🎯Basically, a flaw in Ollama lets hackers steal sensitive data from servers.
The Flaw
A severe vulnerability has been discovered in Ollama, an open-source platform that enables users to run large language models locally. This flaw, tracked as CVE-2026-5757, is a critical memory leak that allows unauthorized remote attackers to extract sensitive data from a server’s heap. Discovered by security researcher Jeremy Brown, this vulnerability was publicly disclosed on April 22, 2026.
What's at Risk
The vulnerability targets the model upload interface of Ollama. When a malicious actor uploads a specially crafted file, it triggers a series of software failures that expose sensitive memory data. This memory can contain crucial information such as encryption keys, user credentials, API tokens, and private user prompts, leading to potential system compromise.
Patch Status
Currently, there is no official patch available from the developers, as they were unreachable during the disclosure process. Therefore, organizations using Ollama must implement immediate defensive measures to protect their systems.
Immediate Actions
To mitigate the risk posed by this vulnerability, security teams should:
Containment
- 1.Disable model upload functionality if it's not essential for operations.
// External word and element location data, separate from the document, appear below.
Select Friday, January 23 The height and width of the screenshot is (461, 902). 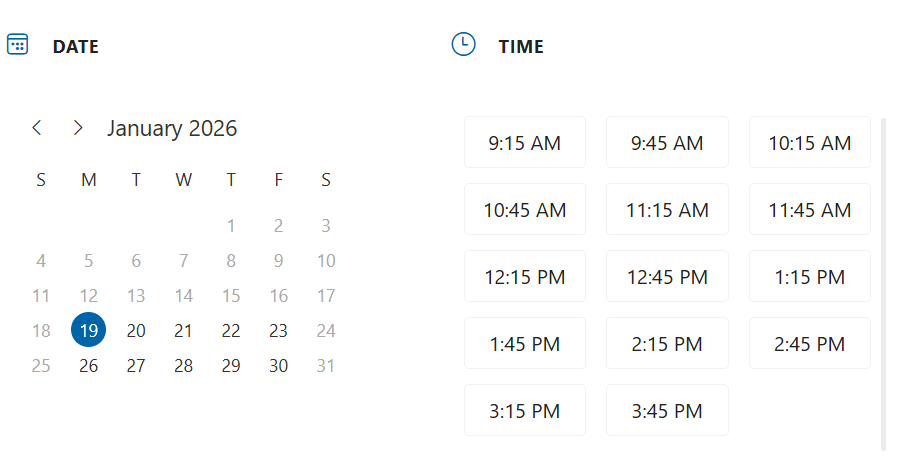[278, 331]
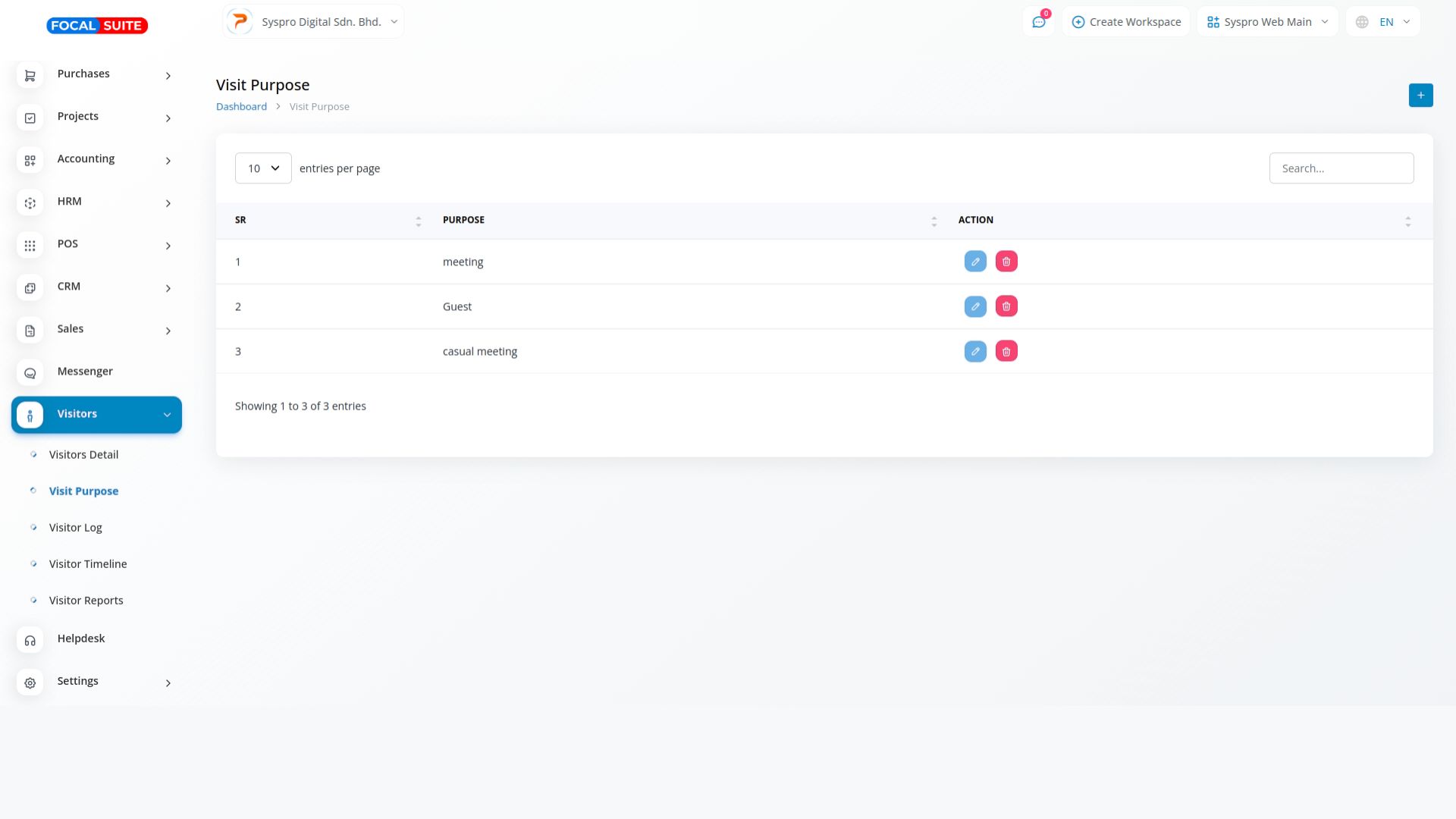This screenshot has width=1456, height=819.
Task: Edit the casual meeting purpose
Action: [975, 351]
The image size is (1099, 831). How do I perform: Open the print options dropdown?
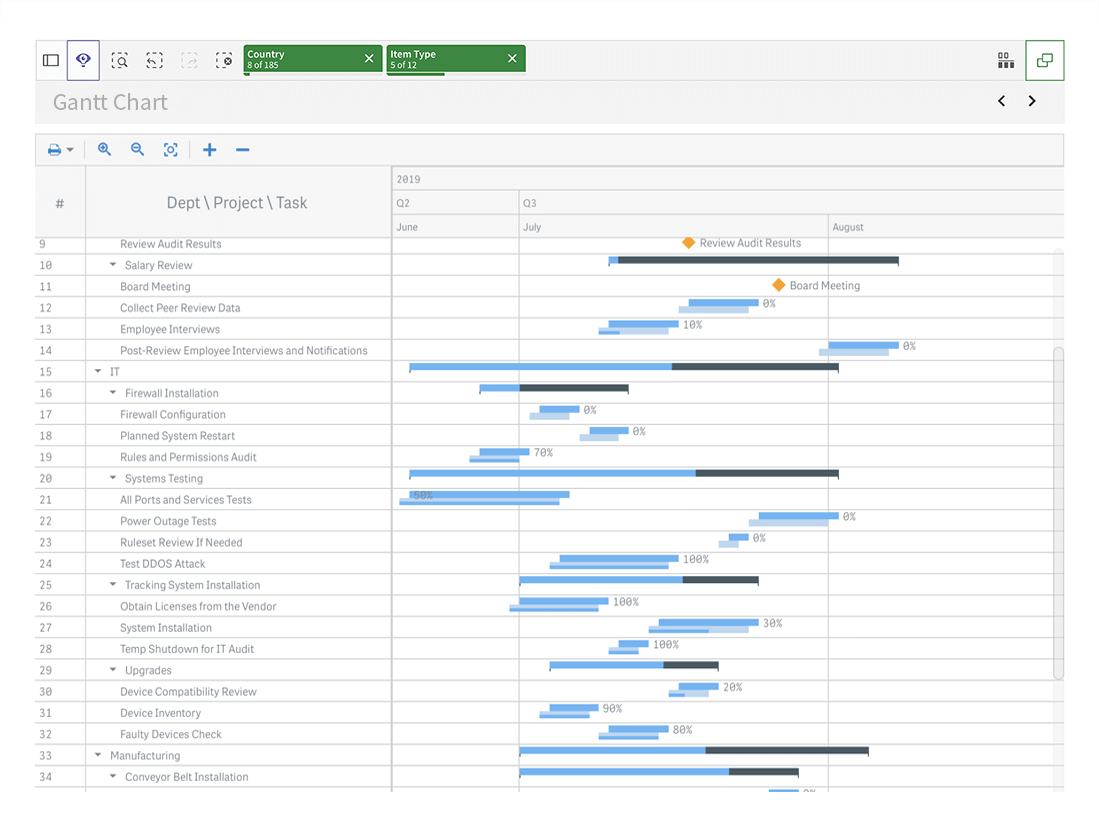60,149
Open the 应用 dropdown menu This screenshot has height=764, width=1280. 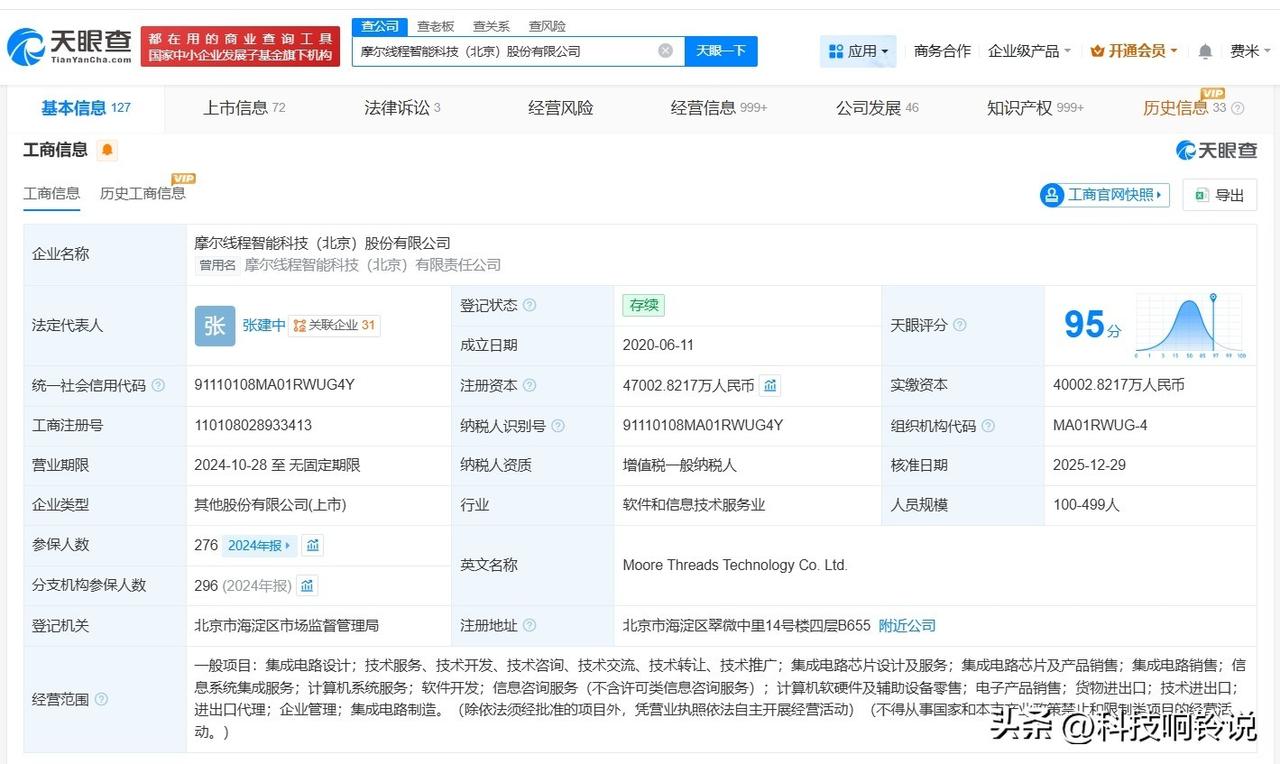pos(858,51)
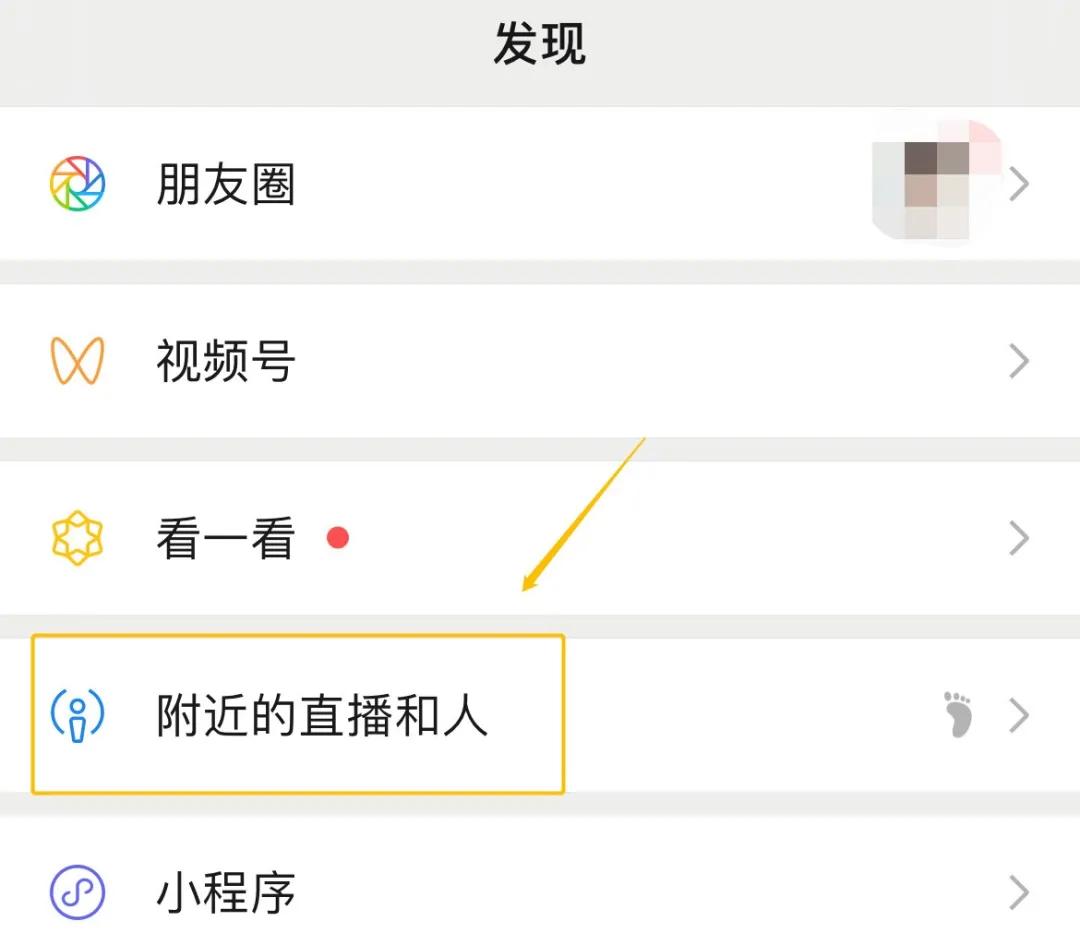Click the 视频号 Channels butterfly icon
The height and width of the screenshot is (945, 1080).
coord(76,360)
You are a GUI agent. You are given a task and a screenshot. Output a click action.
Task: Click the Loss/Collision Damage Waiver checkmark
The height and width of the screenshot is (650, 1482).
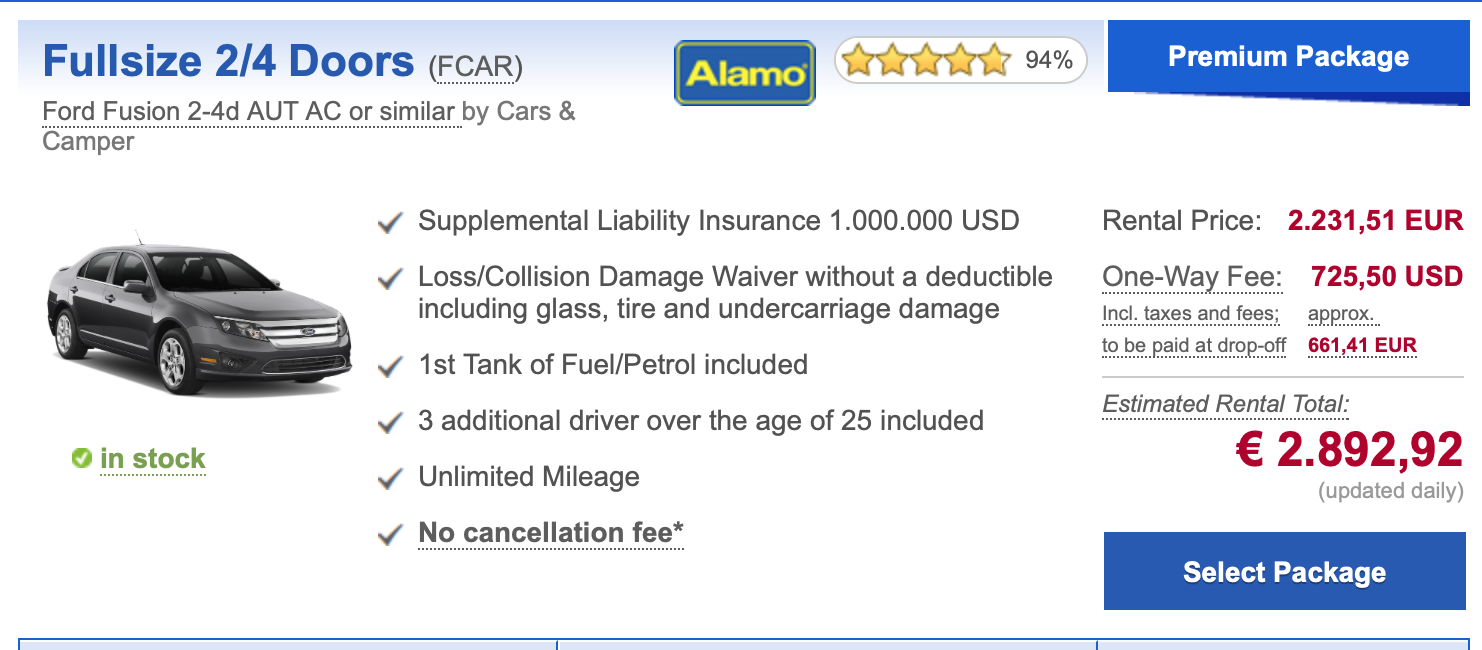(x=390, y=279)
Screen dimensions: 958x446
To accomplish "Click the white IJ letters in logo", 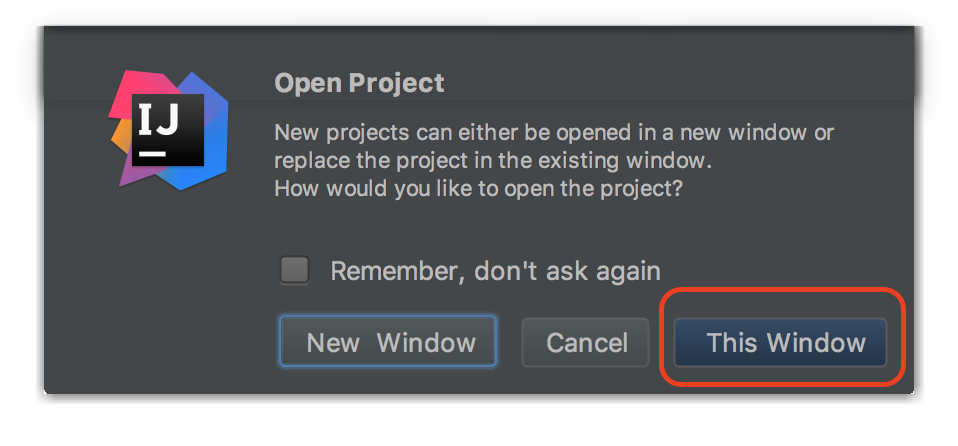I will point(158,119).
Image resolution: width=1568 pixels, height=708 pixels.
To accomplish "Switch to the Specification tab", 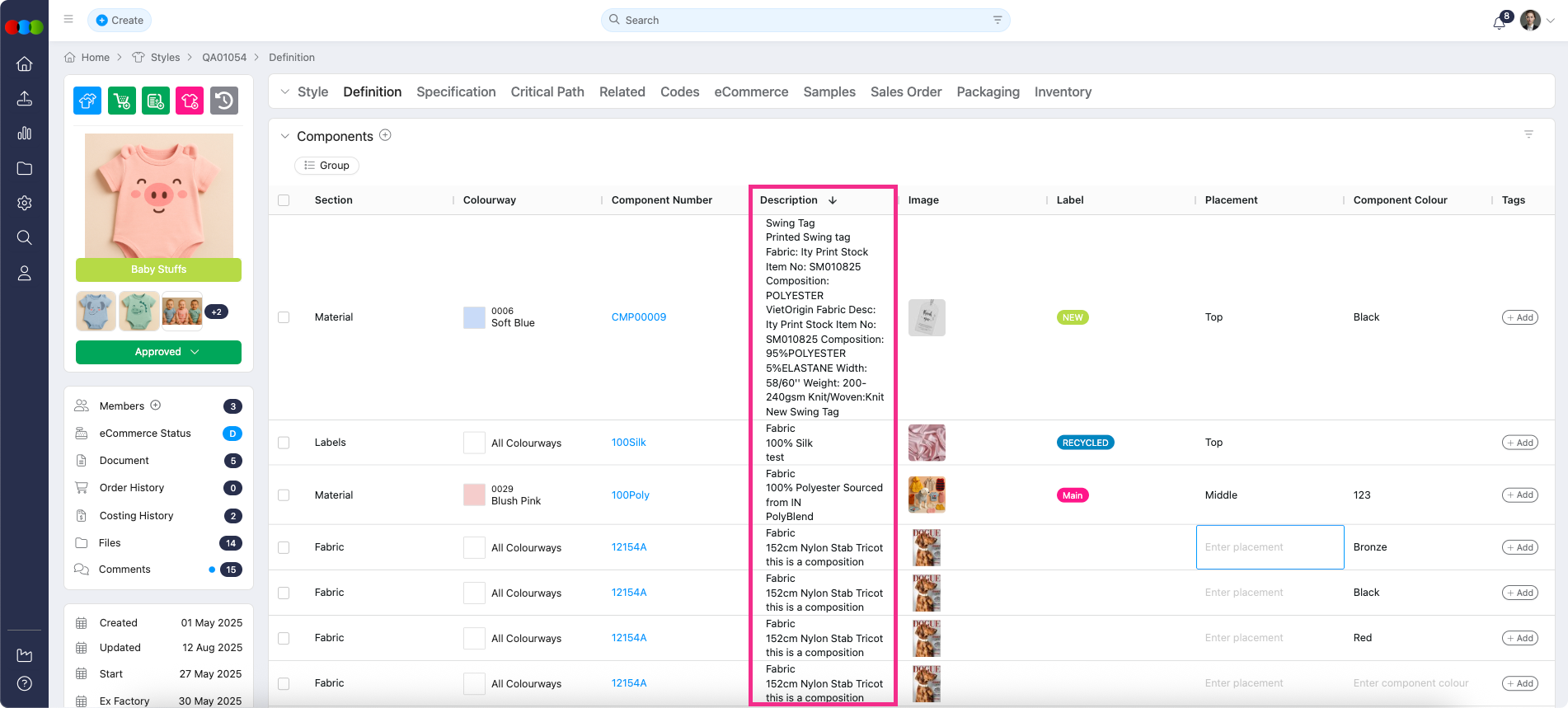I will tap(456, 92).
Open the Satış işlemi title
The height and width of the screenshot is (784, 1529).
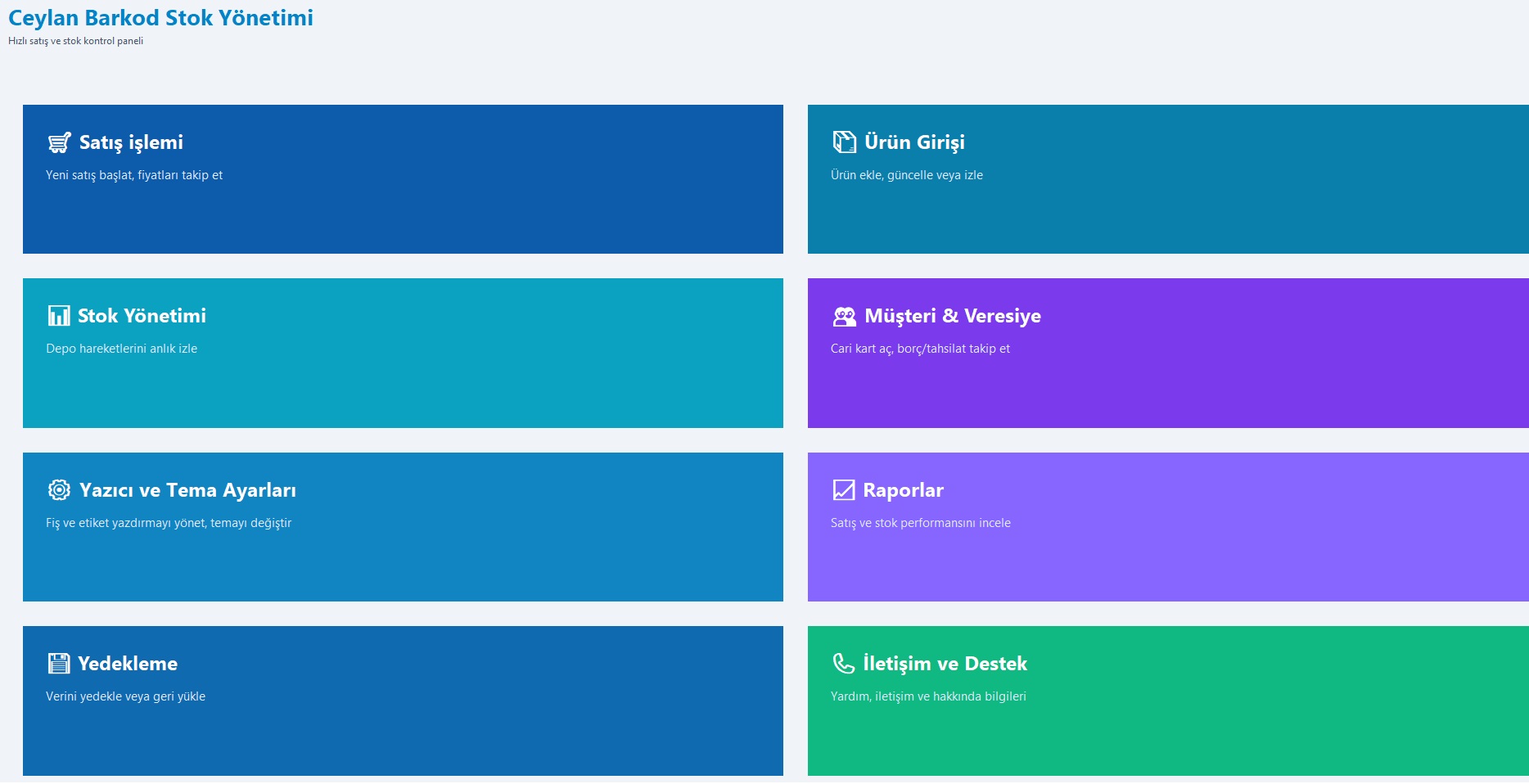tap(131, 142)
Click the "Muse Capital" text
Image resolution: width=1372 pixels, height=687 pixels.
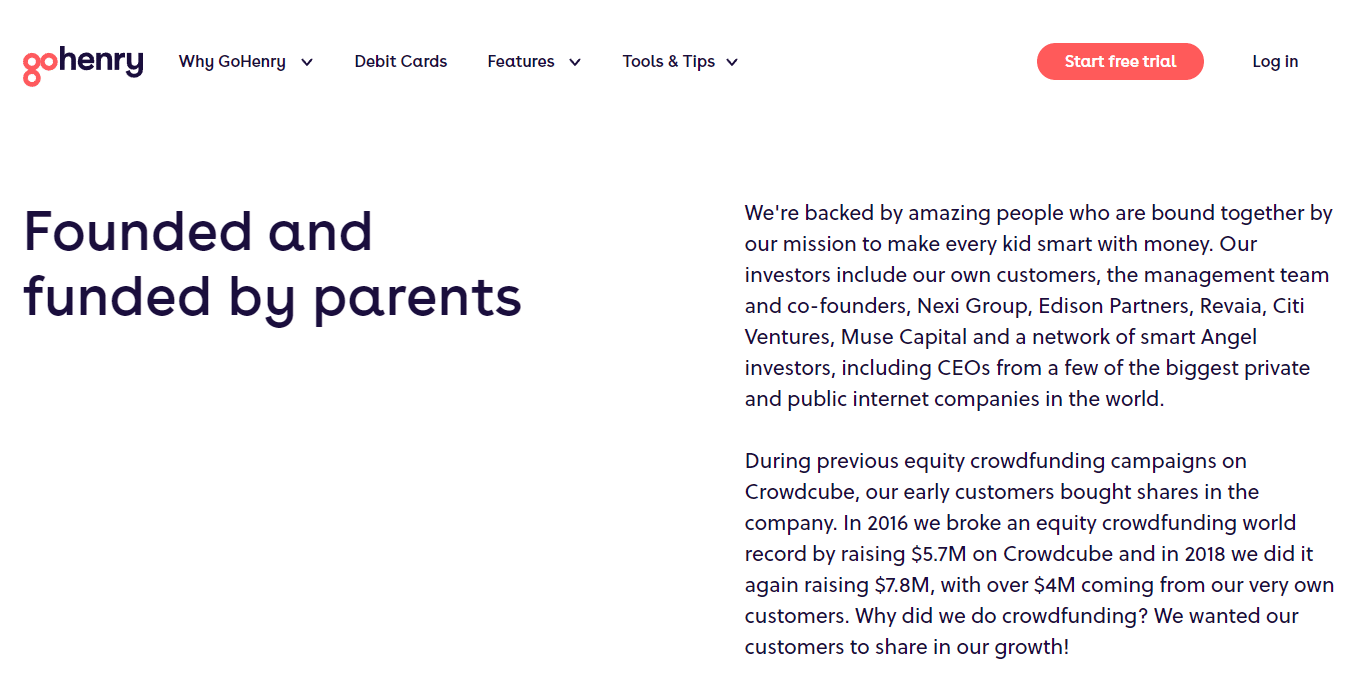(907, 337)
- 2.Restrict access to the upload interface to trusted local networks and block all untrusted external IP addresses.
Remediation
Technical Details
The exploitation process involves manipulating the metadata within model files uploaded to the server. The attack exploits three key failures:
- The engine skips proper bounds checking, trusting the file’s metadata without verifying it.
- Unsafe memory access allows the application to read memory beyond the legitimate data buffer.
- The server writes leaked heap data into a new model layer, creating a hidden data exfiltration path.
These failures combine to create a significant vulnerability that could be exploited by attackers to gain long-term access to a corporate network.
Conclusion
Organizations using Ollama must act swiftly to secure their deployments. The lack of a patch means that proactive measures are crucial to prevent unauthorized access and potential data breaches. Monitoring and restricting model uploads, along with thorough vetting of file sources, are essential steps in safeguarding sensitive information.
🔒 Pro insight: The exploitation of this memory leak could lead to significant data breaches, emphasizing the need for immediate mitigation strategies.